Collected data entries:
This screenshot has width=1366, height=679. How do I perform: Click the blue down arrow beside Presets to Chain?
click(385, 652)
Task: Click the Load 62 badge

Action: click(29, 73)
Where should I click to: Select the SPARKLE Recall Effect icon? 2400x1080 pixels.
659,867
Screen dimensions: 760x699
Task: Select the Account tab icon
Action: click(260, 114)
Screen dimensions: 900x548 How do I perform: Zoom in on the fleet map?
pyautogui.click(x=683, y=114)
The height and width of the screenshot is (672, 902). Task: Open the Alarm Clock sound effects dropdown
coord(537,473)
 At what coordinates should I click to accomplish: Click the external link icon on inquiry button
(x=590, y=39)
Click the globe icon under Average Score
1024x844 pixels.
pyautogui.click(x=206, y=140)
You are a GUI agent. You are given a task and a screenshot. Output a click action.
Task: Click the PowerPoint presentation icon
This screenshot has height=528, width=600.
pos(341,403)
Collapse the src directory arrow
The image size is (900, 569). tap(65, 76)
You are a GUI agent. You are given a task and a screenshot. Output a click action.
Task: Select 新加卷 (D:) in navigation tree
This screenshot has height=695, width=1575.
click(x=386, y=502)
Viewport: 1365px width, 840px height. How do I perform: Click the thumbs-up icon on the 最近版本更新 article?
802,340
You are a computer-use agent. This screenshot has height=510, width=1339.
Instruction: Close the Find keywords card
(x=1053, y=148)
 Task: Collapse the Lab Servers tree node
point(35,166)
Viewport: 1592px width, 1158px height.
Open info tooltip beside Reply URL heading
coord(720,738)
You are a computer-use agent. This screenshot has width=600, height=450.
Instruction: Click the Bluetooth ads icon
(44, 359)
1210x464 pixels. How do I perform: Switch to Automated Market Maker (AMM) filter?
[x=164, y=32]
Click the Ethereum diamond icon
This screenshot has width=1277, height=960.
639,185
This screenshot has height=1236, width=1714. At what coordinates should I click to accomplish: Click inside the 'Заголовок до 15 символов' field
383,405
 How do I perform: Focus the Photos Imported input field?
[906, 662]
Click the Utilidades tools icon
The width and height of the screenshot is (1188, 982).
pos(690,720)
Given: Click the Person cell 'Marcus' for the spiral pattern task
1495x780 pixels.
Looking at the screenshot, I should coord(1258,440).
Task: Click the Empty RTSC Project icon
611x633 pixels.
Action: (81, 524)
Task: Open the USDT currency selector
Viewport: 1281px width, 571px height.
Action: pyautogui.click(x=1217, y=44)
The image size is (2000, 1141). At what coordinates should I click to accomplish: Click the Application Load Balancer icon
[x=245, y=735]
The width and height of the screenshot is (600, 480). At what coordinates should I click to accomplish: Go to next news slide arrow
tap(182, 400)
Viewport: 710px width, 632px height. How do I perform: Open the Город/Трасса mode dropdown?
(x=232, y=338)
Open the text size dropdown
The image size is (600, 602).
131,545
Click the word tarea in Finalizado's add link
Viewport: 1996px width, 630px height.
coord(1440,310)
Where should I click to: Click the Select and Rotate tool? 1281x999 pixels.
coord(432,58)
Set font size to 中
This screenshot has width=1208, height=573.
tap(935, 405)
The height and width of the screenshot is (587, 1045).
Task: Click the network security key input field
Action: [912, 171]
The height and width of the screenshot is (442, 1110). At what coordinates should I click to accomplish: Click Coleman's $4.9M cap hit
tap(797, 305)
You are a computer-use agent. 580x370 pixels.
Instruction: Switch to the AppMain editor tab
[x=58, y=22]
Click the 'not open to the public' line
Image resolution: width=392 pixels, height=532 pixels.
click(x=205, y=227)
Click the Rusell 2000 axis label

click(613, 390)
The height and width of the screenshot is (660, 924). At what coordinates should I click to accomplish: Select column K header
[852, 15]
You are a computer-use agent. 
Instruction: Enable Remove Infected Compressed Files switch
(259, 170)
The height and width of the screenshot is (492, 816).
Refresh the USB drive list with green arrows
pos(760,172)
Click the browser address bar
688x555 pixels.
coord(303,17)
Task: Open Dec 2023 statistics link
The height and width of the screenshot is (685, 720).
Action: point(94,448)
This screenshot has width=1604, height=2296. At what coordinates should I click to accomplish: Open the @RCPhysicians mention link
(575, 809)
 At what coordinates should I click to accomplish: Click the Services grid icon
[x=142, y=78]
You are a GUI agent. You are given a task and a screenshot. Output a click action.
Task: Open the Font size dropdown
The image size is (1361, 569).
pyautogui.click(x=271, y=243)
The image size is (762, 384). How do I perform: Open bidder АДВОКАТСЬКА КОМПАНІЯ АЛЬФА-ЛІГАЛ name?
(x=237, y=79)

= Task requirements =
Each of the lines above should be printed again precisely as it reads.

= Solution =
This screenshot has width=1366, height=679. How do I perform: Click the blue down arrow beside Presets to Chain?
click(385, 652)
Task: Click the Load 62 badge

Action: click(29, 73)
Where should I click to: Select the SPARKLE Recall Effect icon? 2400x1080 pixels.
659,867
Screen dimensions: 760x699
Task: Select the Account tab icon
Action: click(260, 114)
Screen dimensions: 900x548 How do I perform: Zoom in on the fleet map?
pyautogui.click(x=683, y=114)
The height and width of the screenshot is (672, 902). Task: Open the Alarm Clock sound effects dropdown
coord(537,473)
 At what coordinates should I click to accomplish: Click the external link icon on inquiry button
(x=590, y=39)
Click the globe icon under Average Score
1024x844 pixels.
pyautogui.click(x=206, y=140)
You are a GUI agent. You are given a task and a screenshot. Output a click action.
Task: Click the PowerPoint presentation icon
This screenshot has height=528, width=600.
pos(341,403)
Collapse the src directory arrow
The image size is (900, 569). tap(65, 76)
You are a GUI agent. You are given a task and a screenshot. Output a click action.
Task: Select 新加卷 (D:) in navigation tree
This screenshot has height=695, width=1575.
click(x=386, y=502)
Viewport: 1365px width, 840px height. How do I perform: Click the thumbs-up icon on the 最近版本更新 article?
802,340
You are a computer-use agent. This screenshot has height=510, width=1339.
Instruction: Close the Find keywords card
(x=1053, y=148)
 Task: Collapse the Lab Servers tree node
point(35,166)
Viewport: 1592px width, 1158px height.
Open info tooltip beside Reply URL heading
coord(720,738)
You are a computer-use agent. This screenshot has width=600, height=450.
Instruction: Click the Bluetooth ads icon
(44, 359)
1210x464 pixels. How do I perform: Switch to Automated Market Maker (AMM) filter?
[x=164, y=32]
Click the Ethereum diamond icon
This screenshot has width=1277, height=960.
639,185
This screenshot has height=1236, width=1714. At what coordinates should I click to accomplish: Click inside the 'Заголовок до 15 символов' field
383,405
 How do I perform: Focus the Photos Imported input field?
[906, 662]
Click the Utilidades tools icon
The width and height of the screenshot is (1188, 982).
pos(690,720)
Given: Click the Person cell 'Marcus' for the spiral pattern task
1495x780 pixels.
Looking at the screenshot, I should coord(1258,440).
Task: Click the Empty RTSC Project icon
611x633 pixels.
Action: (81, 524)
Task: Open the USDT currency selector
Viewport: 1281px width, 571px height.
Action: pyautogui.click(x=1217, y=44)
The image size is (2000, 1141). At what coordinates should I click to accomplish: Click the Application Load Balancer icon
[x=245, y=735]
The width and height of the screenshot is (600, 480). At what coordinates should I click to accomplish: Go to next news slide arrow
tap(182, 400)
Viewport: 710px width, 632px height. How do I perform: Open the Город/Трасса mode dropdown?
(x=232, y=338)
Open the text size dropdown
The image size is (600, 602).
131,545
Click the word tarea in Finalizado's add link
Viewport: 1996px width, 630px height.
coord(1440,310)
Where should I click to: Click the Select and Rotate tool? 1281x999 pixels.
coord(432,58)
Set font size to 中
This screenshot has width=1208, height=573.
tap(935, 405)
The height and width of the screenshot is (587, 1045).
Task: Click the network security key input field
Action: [912, 171]
The height and width of the screenshot is (442, 1110). At what coordinates should I click to accomplish: Click Coleman's $4.9M cap hit
tap(797, 305)
You are a computer-use agent. 580x370 pixels.
Instruction: Switch to the AppMain editor tab
[x=58, y=22]
Click the 'not open to the public' line
Image resolution: width=392 pixels, height=532 pixels.
click(x=205, y=227)
Click the Rusell 2000 axis label

click(613, 390)
The height and width of the screenshot is (660, 924). At what coordinates should I click to accomplish: Select column K header
[852, 15]
You are a computer-use agent. 
Instruction: Enable Remove Infected Compressed Files switch
(259, 170)
The height and width of the screenshot is (492, 816).
Refresh the USB drive list with green arrows
pos(760,172)
Click the browser address bar
688x555 pixels.
coord(303,17)
Task: Open Dec 2023 statistics link
The height and width of the screenshot is (685, 720).
Action: point(94,448)
This screenshot has width=1604, height=2296. At what coordinates should I click to accomplish: Open the @RCPhysicians mention link
(575, 809)
 At what coordinates should I click to accomplish: Click the Services grid icon
[x=142, y=78]
You are a GUI agent. You are given a task and a screenshot. Output a click action.
Task: Open the Font size dropdown
The image size is (1361, 569).
pyautogui.click(x=271, y=243)
The image size is (762, 384). How do I perform: Open bidder АДВОКАТСЬКА КОМПАНІЯ АЛЬФА-ЛІГАЛ name?
(x=237, y=79)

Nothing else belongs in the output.